=== Section Start ===
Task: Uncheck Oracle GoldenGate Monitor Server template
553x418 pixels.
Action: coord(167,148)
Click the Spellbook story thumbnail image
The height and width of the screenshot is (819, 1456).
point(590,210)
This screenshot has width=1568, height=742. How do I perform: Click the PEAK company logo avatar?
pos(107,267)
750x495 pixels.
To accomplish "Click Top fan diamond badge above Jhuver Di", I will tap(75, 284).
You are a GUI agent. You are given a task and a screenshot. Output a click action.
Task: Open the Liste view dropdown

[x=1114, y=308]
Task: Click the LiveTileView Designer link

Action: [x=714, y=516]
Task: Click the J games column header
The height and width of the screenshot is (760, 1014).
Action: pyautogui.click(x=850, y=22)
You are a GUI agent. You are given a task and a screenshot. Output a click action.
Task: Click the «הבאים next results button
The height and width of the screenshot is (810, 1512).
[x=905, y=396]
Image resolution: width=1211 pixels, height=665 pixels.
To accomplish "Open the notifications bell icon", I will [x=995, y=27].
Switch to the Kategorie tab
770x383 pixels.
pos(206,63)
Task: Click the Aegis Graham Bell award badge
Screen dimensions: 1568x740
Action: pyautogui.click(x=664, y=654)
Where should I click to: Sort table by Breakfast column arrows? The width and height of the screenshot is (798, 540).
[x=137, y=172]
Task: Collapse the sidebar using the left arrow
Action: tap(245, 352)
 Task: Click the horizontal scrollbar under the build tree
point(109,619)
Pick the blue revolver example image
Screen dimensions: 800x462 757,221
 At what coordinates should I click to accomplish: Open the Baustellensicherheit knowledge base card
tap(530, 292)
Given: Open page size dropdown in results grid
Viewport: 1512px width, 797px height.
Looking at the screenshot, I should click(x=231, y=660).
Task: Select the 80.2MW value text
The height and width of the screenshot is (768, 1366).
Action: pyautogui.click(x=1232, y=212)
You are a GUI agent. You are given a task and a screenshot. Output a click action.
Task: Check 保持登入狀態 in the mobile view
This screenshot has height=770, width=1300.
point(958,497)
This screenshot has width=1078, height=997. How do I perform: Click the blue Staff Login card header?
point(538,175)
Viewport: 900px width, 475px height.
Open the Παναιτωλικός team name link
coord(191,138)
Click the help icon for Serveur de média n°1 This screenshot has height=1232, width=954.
=== Section End ===
All that is needed is the exact run of lines above from the line containing "Task: Click the J games column header" through the line containing "Image resolution: width=1211", both of them included.

[ANSWER BOX]
Task: Click the J games column header
The height and width of the screenshot is (760, 1014).
Action: pyautogui.click(x=850, y=22)
You are a GUI agent. You are given a task and a screenshot. Output a click action.
Task: Click the «הבאים next results button
The height and width of the screenshot is (810, 1512).
[x=905, y=396]
Image resolution: width=1211 pixels, height=665 pixels.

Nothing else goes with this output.